Turnip
The Turnip (Brassica Rapa) belongs to the Cruciferous Cabbage
tribe, being often found growing in waste places, though not truly
wild. In this state it is worth nothing to man or beast; but, by
cultivation, it becomes a most valuable food for cattle in the winter,
and a good vegetable for our domestic uses. It exercises some
aperient action, and the liquid in which turnips are boiled will
increase the flow of urine. It
is called also bagie, and was the
gongyle of the Greeks, so named from the roundness of the root.
When mashed, and mixed with bread and milk, the Turnip makes an
excellent cleansing and stimulating poultice for indolent abscesses
or sores.
The Scotch eat small, yellow-rooted Turnips as we do radishes.

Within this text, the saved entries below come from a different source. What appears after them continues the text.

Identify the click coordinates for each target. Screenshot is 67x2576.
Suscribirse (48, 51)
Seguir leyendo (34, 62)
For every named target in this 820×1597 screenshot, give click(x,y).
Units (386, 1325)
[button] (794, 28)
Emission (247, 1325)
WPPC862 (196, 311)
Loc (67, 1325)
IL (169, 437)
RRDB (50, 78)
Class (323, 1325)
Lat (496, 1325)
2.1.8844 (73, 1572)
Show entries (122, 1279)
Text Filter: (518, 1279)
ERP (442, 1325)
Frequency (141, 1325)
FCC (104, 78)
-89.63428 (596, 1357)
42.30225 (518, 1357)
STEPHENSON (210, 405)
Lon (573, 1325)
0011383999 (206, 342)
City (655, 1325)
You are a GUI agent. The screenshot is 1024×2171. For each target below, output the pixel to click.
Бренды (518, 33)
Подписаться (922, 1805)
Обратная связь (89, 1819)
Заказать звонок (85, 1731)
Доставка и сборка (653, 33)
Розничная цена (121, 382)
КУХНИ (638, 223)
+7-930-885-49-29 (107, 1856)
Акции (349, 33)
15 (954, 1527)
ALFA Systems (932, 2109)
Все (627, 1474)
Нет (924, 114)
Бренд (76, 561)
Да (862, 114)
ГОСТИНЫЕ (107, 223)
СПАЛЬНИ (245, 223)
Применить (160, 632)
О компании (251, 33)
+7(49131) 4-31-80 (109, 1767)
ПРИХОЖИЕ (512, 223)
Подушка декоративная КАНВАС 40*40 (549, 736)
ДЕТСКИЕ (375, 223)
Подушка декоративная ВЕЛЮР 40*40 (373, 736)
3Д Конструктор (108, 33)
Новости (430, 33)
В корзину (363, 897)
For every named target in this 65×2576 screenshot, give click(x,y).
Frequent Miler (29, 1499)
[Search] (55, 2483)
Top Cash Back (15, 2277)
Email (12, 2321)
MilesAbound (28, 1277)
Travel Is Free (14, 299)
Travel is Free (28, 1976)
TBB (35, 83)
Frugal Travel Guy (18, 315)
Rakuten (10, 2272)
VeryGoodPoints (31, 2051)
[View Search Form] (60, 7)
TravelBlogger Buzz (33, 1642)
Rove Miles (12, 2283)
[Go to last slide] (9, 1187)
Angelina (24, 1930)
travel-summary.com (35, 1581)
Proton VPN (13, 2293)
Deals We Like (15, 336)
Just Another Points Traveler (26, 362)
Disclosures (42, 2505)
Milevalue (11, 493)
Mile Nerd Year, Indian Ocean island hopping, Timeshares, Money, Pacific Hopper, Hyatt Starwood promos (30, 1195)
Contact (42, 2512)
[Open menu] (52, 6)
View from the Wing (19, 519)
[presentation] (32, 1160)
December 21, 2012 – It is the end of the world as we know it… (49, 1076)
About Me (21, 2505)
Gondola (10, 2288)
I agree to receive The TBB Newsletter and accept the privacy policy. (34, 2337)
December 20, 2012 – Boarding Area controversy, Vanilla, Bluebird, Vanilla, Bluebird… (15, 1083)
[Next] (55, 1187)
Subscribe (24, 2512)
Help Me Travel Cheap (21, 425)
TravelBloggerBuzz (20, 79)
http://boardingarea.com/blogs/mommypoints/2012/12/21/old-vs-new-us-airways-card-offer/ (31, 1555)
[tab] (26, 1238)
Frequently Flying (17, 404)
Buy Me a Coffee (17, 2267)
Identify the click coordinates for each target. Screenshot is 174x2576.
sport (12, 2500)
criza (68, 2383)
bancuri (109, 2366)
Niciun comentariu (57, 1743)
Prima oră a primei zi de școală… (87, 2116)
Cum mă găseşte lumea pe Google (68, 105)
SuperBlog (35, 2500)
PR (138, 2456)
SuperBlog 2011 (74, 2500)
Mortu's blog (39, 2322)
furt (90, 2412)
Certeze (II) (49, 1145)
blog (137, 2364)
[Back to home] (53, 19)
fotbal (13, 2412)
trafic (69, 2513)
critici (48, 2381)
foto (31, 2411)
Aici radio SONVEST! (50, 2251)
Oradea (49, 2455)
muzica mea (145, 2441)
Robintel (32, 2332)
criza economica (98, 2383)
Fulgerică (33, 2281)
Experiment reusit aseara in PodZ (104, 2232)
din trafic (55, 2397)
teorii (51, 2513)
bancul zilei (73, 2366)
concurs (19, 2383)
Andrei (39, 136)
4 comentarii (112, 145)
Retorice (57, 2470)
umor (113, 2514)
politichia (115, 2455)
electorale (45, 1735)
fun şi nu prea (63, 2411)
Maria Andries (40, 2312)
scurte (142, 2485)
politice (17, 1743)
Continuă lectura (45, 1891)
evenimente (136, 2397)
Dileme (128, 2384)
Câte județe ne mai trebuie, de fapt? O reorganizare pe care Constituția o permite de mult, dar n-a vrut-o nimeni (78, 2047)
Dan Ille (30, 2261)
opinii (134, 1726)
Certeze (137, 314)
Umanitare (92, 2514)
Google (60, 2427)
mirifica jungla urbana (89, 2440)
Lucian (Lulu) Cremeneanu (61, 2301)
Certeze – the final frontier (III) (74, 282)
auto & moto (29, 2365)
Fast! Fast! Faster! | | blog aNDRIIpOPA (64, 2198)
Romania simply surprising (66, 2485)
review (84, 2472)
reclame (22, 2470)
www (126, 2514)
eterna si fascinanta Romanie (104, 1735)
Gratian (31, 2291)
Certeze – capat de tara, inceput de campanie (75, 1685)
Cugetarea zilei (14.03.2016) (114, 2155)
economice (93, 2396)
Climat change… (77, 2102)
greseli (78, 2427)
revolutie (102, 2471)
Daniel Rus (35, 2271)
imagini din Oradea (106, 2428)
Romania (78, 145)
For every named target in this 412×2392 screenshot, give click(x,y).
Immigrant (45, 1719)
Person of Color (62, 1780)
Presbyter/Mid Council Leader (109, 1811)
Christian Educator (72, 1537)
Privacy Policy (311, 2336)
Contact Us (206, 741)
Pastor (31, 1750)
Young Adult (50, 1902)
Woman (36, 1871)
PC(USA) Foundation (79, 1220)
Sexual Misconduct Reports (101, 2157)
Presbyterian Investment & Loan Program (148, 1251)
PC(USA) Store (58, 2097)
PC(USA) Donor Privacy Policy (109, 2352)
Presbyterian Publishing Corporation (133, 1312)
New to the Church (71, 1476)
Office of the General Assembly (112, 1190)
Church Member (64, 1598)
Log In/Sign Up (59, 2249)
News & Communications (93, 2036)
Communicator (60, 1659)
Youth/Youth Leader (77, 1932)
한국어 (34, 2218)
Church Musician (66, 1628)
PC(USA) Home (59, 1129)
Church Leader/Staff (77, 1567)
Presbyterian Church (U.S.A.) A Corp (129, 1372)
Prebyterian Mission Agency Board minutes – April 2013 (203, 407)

Tastes and Turnips proverbially differ. At Plymouth, and some
other places, when a girl rejects a suitor, she is said to give him
turnips, probably with reference to his sickly pallor of
disappointment.
The seventeenth of June--as the day of St. Botolph, the old turnip
man,--is distinguished by various uses of a Turnip, because in the
Saga, which figuratively represents the seasons, the seeds were
sown on that day.
It is told that the King of Bithynia in some expedition against the
Scythians during the winter, and when at a great distance from the
sea, had a violent [575] longing for a small fish known as aphy--a
pilchard, or anchovy. His cook cut a Turnip to a perfect imitation of
its shape, which, when fried in oil, well salted, and powdered with
the seeds of a dozen black poppies, so deceived the king that he
praised the root at table as an excellent fish.
Being likely to provoke flatulent distension of the bowels, Turnips
are not a proper vegetable for hysterical persons, or for pregnant
women. The rind is acrimonious, but the tops, when young and
tender, may be boiled for the table as a succulent source of potash,
and other mineral salts in the Spring.
The fermented juice of Turnips will yield an ardent spirit. When
properly cooked they serve to sweeten the blood. An essential
volatile oil contained in the root, chiefly in the rind, disagrees, by
provoking flatulent distension. This root is sometimes cut up and
partly substituted for the peel and pulp of oranges in marmalade.
If Turnips are properly grown in dry, lean, sandy earth, a
wholesome, agreeable sort of bread can be made from them, of
which we have eaten at the greatest persons' tables, and which is
hardly to be distinguished from the best of wheat. Some persons
roast Turnips in paper under the embers, and serve them with butter
and sugar. The juice made into syrup is an old domestic remedy for
coughs and hoarseness.
A nice wholesome dish of Piedmontese Turnips is thus prepared:
Half boil your Turnip, and cut it in slices like half-crowns; butter a
pie dish, and put in the slices, moisten them with a little milk and
weak broth, sprinkle over lightly with bread crumbs, adding pepper
and salt; then bake in the oven until the Turnips become of a light
golden colour.
[576] The Turnip, a navew, or variety of Rape (navus), should
never be sown in a rich soil, wherein it would become degenerate
and lose its shape as well as its dry agreeable relish. Horace advised
field-grown Turnips as preferable at a banquet to those of garden
culture. They may be safely eaten when raw, having been at one
time much consumed in Russia by the upper classes.
Turnips have been introduced into armorial bearings to represent a
person of liberal disposition who relieves the poor.
Dr. Johnson's famous illustration of false logic ran thus:--
If a man fresh Turnips cries:
But cries not when his father dies,
Is this a proof the man would rather
Possess fresh Turnips than a father?